Least-privilege is another thing that sounds easy but takes even more time and attention. If you’re a large organization that’s never done a Role-Based Access initiative, you may not know what each person needs to access in order to do their job. For new access, many places take the “it’s working now, let’s just copy it” approach. So if Mike leaves the company, you hire someone with similar skills for what you think Mike did, and you tell IT to make the new person’s account “just like Mike’s.” The problem arises in the fact that Mike grew in his responsibilities while he worked for you, so he had a bunch of access rights that he held onto so he could backup his old teammates. Mike’s great, we love Mike, and we’re gonna miss him, but he’s got a lot of cruft. So when you copy his rights to a new person, that person has access to a lot more things than they need. It doesn’t happen just once, it happens all the time and for years at a time, and these things build. Superfluous rights then become the devil’s playground.
In the case of web filtering and malware defenses, you setup browser filtering so users can’t stumble into known malicious territory, and you install various antivirus/anti-malware solutions. You’re not only watching what’s coming into your organization, but you’re looking at the traffic that’s leaving and making sure none of it contains credit card strings, social security numbers, or other key data you collect. Because the attackers will likely use encryption to hide the traffic, you should be watching and possibly decrypting that traffic, and treating confidential browsing data responsibly. If you’re doing it right, you’ve tuned the false positive rate down far enough that people can get their jobs done but it gets your attention immediately if something’s wrong. Again, tuning that solution takes focus by your IT staff, and it’s not a one-time effort.

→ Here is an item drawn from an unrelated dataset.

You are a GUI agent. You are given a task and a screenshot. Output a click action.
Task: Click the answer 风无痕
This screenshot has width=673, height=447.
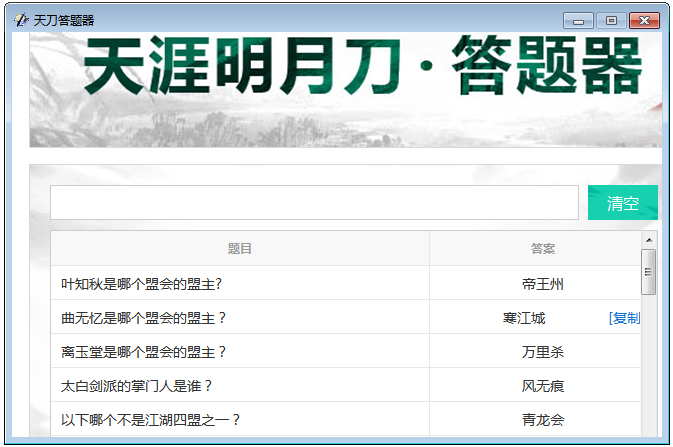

The last tier of your defense is one that’s often maligned, overlooked, or underrated: User Training. You should train your staff to understand the basics of the threats that are out there, and how to act when they detect something that’s not quite right. You hire competent professionals with good critical thinking skills, you should absolutely use them to defend your organization. Building good security habits takes time and effort to instill as part of your culture, but it is imperative to maintaining a healthy defense.
And in looking at all of these fundamental practices from an executive perspective, these things are expensive in work hours and expertise. It may seem like it’s just cheaper to pay the ransom. The problem with that mindset is that it only solves the problem as it exists today. $17,000 to keep a hospital running and save patient lives seems reasonable, and many of us might make that same trade if we had to make that decision. But these equations are going to change. The attackers will get bolder, the ransom demands will increase, or the type of threat will increase either in severity or scope. When the stakes change, you need have more than one option available to you.
The beautiful thing about taking the time to do security fundamentals right is that it will help you against more than just ransomware. When these practices and habits are ingrained in your operations, you significantly decrease your exposure to a myriad of threats as they exist today and in the foreseeable future. The path to good security travels right through efficient operation, and empowers and enlightens your organization. You shouldn’t chase good security to avoid punishment, you do it because it pushes aside the noise and lets everyone focus on bigger and better things.
Note: I’ve listed only a few security controls for the sake of brevity (too late?). For a more comprehensive list, the CIS Top 20 Critical Security Controls is an excellent framework to approach a better security foundation.